Lu par Charybde 7, Tulisquoi.
L'argent? Un thème qui concerne tout le monde, assurément. Et aussi sur lequel plus d'un écrivain s'est penché. Isabelle Flaten signe avec "Chagrins d'argent" son troisième livre aux éditions du Réalgar, et ce court roman s'organise autour d'une poignée de personnages familiers, presque ordinaires, illustrant tous un rapport à l'argent. Le lecteur s'y reconnaîtra à coup sûr.
D'emblée, le malaise s'installe avec la mise en scène de cette femme qui se sent obligée de donner chaque jour une pièce de deux euros au mendiant qui se trouve sur son chemin vers la boulangerie. Malaise, culpabilité qui asservit celui qui donne: et l'auteure ne manque pas de rappeler que la culpabilité paraît plus forte encore si l'on omet de donner un jour, malgré l'impression de libération qui accompagne le fait de ne pas avoir cédé.
Les chapitres de "Chagrins d'argent" sont courts, mais denses aussi. On y sourit devant les excès liés à l'argent, même s'il y a quelque chose de grave dans leur description: un jeune homme amoureux dépensier, une femme qui se prostitue pour s'offrir le superflu, et la dame de la banque qui, indiscrète, a l'oeil sur les dépenses excessives des clients - un regard voyeur, alors que souvent, l'argent est une affaire discrète, voire secrète.
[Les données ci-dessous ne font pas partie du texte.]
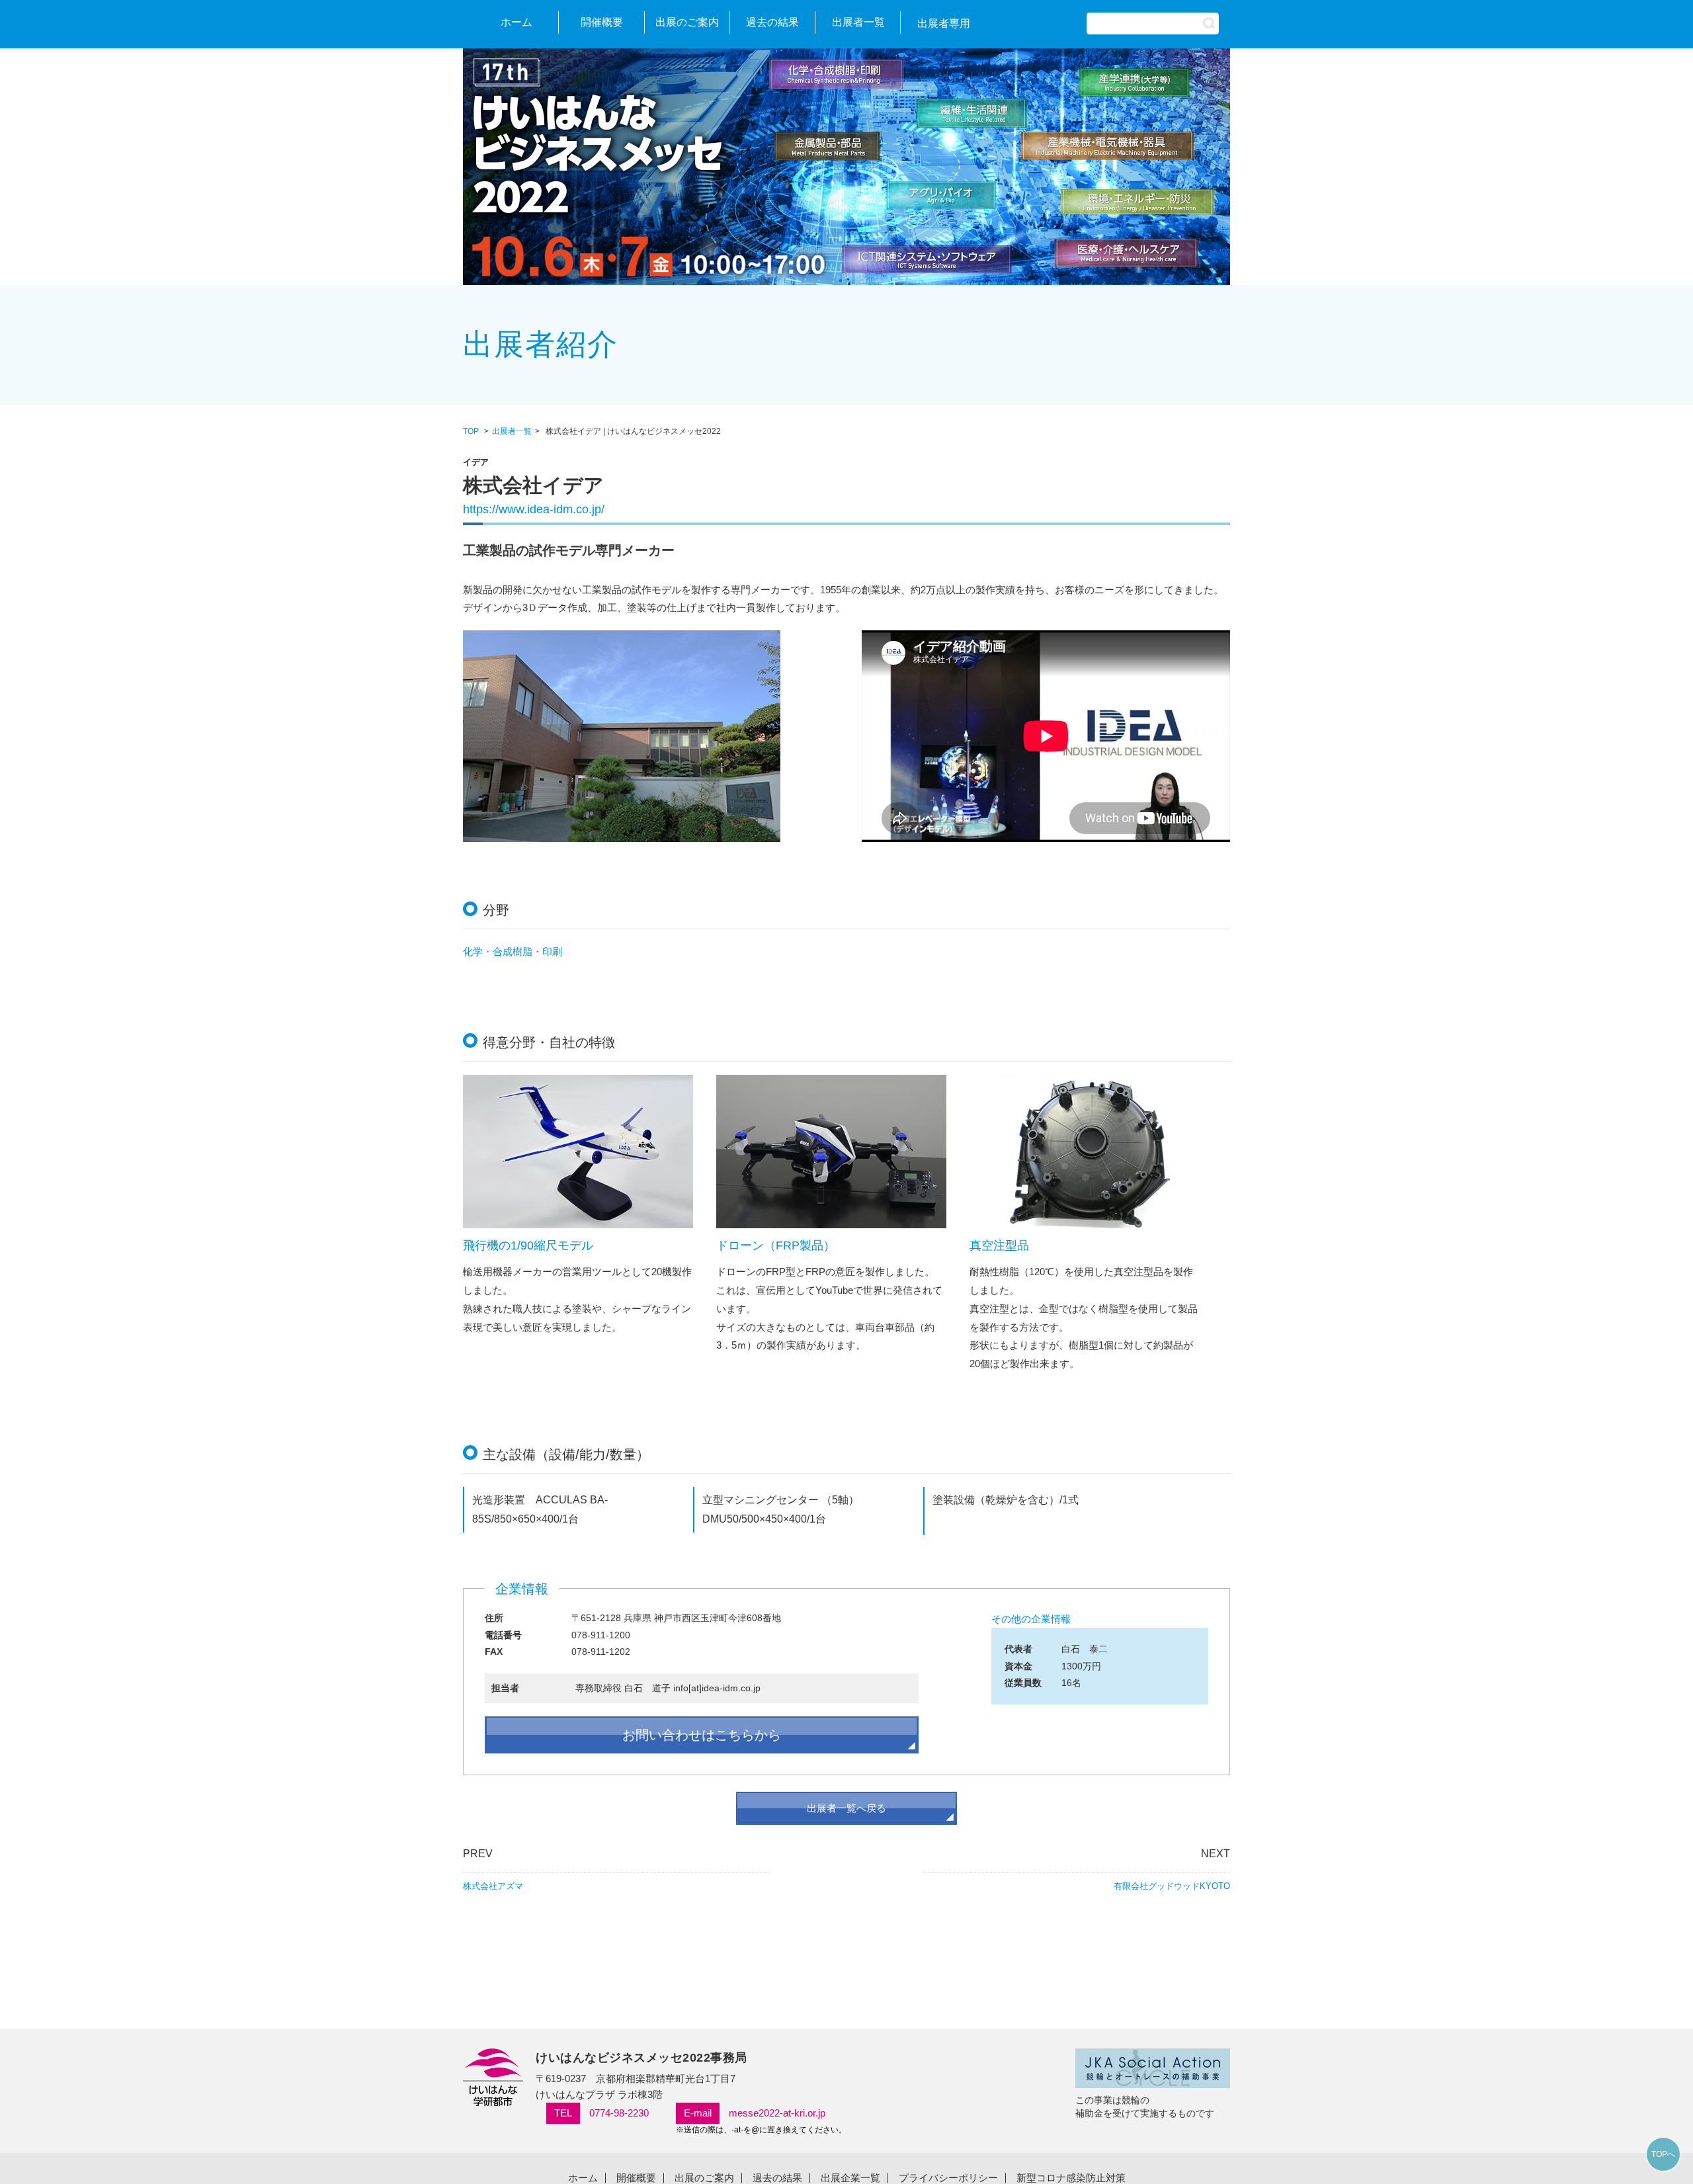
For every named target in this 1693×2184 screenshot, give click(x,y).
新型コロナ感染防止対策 (1071, 2177)
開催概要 (602, 22)
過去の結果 (772, 22)
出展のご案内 (687, 22)
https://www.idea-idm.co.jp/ (533, 509)
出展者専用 (943, 23)
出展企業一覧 (850, 2177)
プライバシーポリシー (948, 2177)
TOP (471, 431)
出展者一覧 (858, 22)
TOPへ (1663, 2154)
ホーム (516, 22)
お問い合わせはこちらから (701, 1735)
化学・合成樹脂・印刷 (512, 951)
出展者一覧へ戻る (846, 1808)
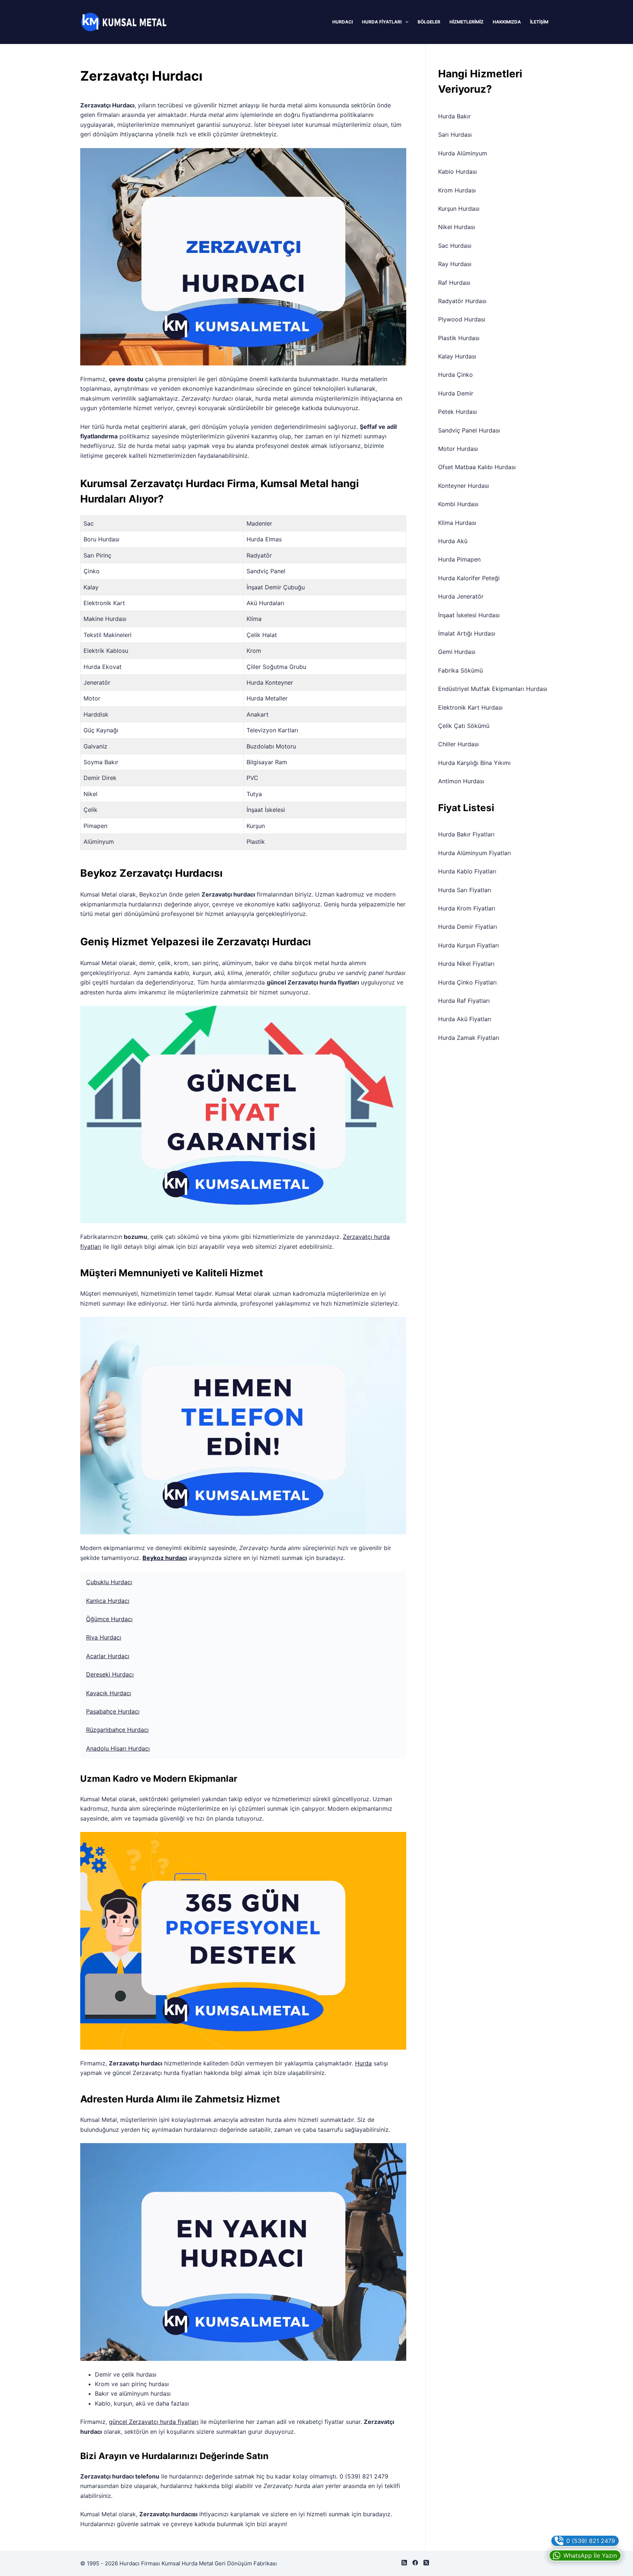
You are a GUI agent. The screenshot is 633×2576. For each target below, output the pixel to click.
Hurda (363, 2063)
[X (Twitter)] (426, 2562)
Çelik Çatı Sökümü (463, 725)
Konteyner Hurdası (463, 485)
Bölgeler (429, 22)
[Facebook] (415, 2562)
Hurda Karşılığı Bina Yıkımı (474, 762)
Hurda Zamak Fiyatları (468, 1037)
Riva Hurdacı (103, 1637)
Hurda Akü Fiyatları (464, 1019)
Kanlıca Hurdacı (107, 1600)
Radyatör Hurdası (462, 301)
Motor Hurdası (458, 448)
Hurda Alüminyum (462, 153)
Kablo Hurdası (457, 171)
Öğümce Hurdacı (109, 1619)
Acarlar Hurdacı (107, 1656)
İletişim (539, 22)
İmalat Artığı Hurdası (466, 633)
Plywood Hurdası (461, 319)
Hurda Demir (455, 393)
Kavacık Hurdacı (108, 1693)
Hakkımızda (507, 22)
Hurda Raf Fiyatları (464, 1000)
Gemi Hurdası (456, 651)
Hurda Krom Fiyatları (466, 908)
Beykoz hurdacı (164, 1557)
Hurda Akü (452, 541)
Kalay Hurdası (457, 356)
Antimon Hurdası (461, 781)
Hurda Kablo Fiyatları (467, 871)
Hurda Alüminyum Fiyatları (474, 853)
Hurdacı (342, 22)
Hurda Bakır (454, 116)
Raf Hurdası (454, 282)
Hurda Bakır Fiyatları (466, 834)
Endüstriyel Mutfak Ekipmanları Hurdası (492, 688)
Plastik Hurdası (459, 338)
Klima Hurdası (457, 522)
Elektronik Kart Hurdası (470, 707)
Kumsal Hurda (179, 2563)
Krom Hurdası (457, 190)
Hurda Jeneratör (461, 596)
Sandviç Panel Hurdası (469, 430)
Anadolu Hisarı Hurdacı (118, 1748)
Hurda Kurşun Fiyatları (468, 945)
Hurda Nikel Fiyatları (466, 963)
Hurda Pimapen (459, 559)
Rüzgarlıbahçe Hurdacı (117, 1729)
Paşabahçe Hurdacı (113, 1711)
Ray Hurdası (454, 264)
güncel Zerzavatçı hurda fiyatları (154, 2421)
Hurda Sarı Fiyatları (464, 890)
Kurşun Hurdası (459, 208)
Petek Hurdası (457, 411)
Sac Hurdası (454, 245)
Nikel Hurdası (456, 227)
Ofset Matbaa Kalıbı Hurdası (477, 467)
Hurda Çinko (455, 374)
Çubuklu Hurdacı (109, 1582)
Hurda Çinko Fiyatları (467, 982)
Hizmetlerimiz (466, 22)
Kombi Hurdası (458, 504)
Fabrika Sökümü (460, 670)
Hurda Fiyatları (381, 22)
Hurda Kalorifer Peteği (469, 578)
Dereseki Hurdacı (110, 1674)
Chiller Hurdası (458, 744)
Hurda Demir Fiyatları (467, 926)
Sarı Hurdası (455, 134)
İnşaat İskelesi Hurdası (469, 615)
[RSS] (404, 2562)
Les drames sont là, minuscules: la possibilité d'un divorce, les amitiés qui fluctuent au gré des revers de fortune, le mépris aussi. Et ils se succèdent, juxtaposés. Chaque chapitre est en effet centré sur un personnage. Ceux-ci reviennent, une ou deux fois, après s'être présentés, parfois d'un autre point de vue. Le regard de l'auteur circule ainsi de l'un à l'autre, à la manière d'une pièce de monnaie qui passe d'une main à l'autre.
Fluide, "Chagrins d'argent" est le roman d'une écrivaine au regard affûté, qui sait se montrer ironique et pose à chacun la question de cet argent qui est bon serviteur et mauvais maître. En définitive, la frontière entre l'argent qui asservit et l'argent qui sert est ténue...
Isabelle Flaten, Chagrins d'argent, Saint-Etienne, Le Réalgar, 2016.